Acting morally requires not only that we have all the moral virtues but also that we have the intellectual virtue of prudence, or practical reason. The intellectual virtues are like spices in the food of the moral virtues. Without them, a person would not act wisely. Prudence, which I already defined it above, is the capacity to choose the right course of action in situations. Science is knowledge about the weather, biology, history etc. Understanding is the ability to properly comprehend something as it is to be comprehended. Wisdom is the ability to know when to apply our understanding of things rightly, and art is technical skill.

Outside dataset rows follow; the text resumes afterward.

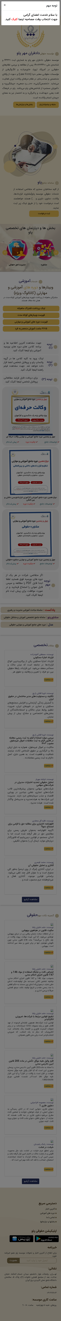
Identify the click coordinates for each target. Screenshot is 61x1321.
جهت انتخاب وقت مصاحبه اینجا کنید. (31, 19)
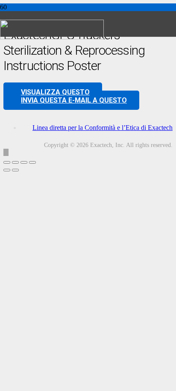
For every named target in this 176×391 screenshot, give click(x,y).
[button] (6, 152)
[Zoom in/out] (6, 162)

Aquinas never dwells on what Aristotle defines. Remaining faithful to his Christian understanding of human nature in relation to God, he maintains that the virtues obtain their original exemplar in the being of God. As St Augustine says, “the soul must follow something so that virtue can be born in it”; that something is God for Aquinas. That’s the reason the theological virtues are so important. They enable us to be partakers of the divine nature and elevate us to the promise of being sons and daughters of Christ for Aquinas.